Plenty of his supporters are SMB owners or people that work in trades/factories. This is not a revolution of the indigent. What these people don't realize is even if they make 200K a year and drive an 85K financed F-250, they are effectively in the same class as someone making 50K a year managing a Dollar General. These people have no class awareness and they voted in a representative of the ultra wealthy intent on pillaging our economy. Some may believe that Trump will usher in some era of economic prosperity but they are wrong.

On the other hand Trump will deliver on another, implicit promise to them, which is inflict pain and suffering on a great deal of people they dislike for whatever reason.

> What these people don't realize is even if they make 200K a year and drive an 85K financed F-250, they are effectively in the same class as someone making 50K a year managing a Dollar General.

More people making under 50K per year voted for Trump in 2024 than voted for Harris.

Your numbers are off.

  • I didn't say people making under 50k weren't voting for Trump. I was saying it's not exclusively some revolution of the poor (statistically it can't be). My larger point is it doesn't matter whether his voters make 50k or 200k, they are the lowest class in American society and voting for Trump and his attendant policies is against their own economic interests.

    And despite economic prosperity being the cornerstone of his 2024 campaign, somehow it isn't anymore. Now his supporters have pivoted to this idea that we must all live in a kind of austerity so that collectively (waves hands around) we enter a new age of American prosperity. Literally this sea change in MAGA sentiment has happened in the last six weeks. It's baffling.

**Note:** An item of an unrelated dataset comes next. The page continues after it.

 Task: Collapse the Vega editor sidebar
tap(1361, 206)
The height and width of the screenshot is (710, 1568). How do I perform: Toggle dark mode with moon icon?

> On the other hand Trump will deliver on another, implicit promise to them, which is inflict pain and suffering on a great deal of people they dislike for whatever reason.

Not so implicit, "I will be your retribution".

And this part is very much a normal Republican position. The realisation that Americans will vote for a policy which hurts them so long as it's positioned as hurting the people they hate was key to Republican success.

"Nobody gets kicked in the head" loses in American politics if it's up against "Everybody gets kicked in the head, yes those awful people you don't like will get kicked in the head"

And when your implementation "accidentally" forgets to kick the wealthy in the head? Well the important thing is you kicked people in the head - you're not one of those scum who don't want to kick the awful people in the head.

  • > Not so implicit, "I will be your retribution".

    I don't particularly like the idea of tariffs, but it is what it is.

    Having to put up with policies you don't like is simply the social consequence of applying unpopular policies for four years in the other direction.

    If the opposing party supports outsourcing, importing of labor, no protections for domestic industry, then they should expect retaliation from people who don't like those policies and who have the means to vote in someone who will push for whatever they view as corrective action.

    This is a democracy. If one party pushes unpopular policies (unpopular to the other side), don't be surprised with the opposition pushes back.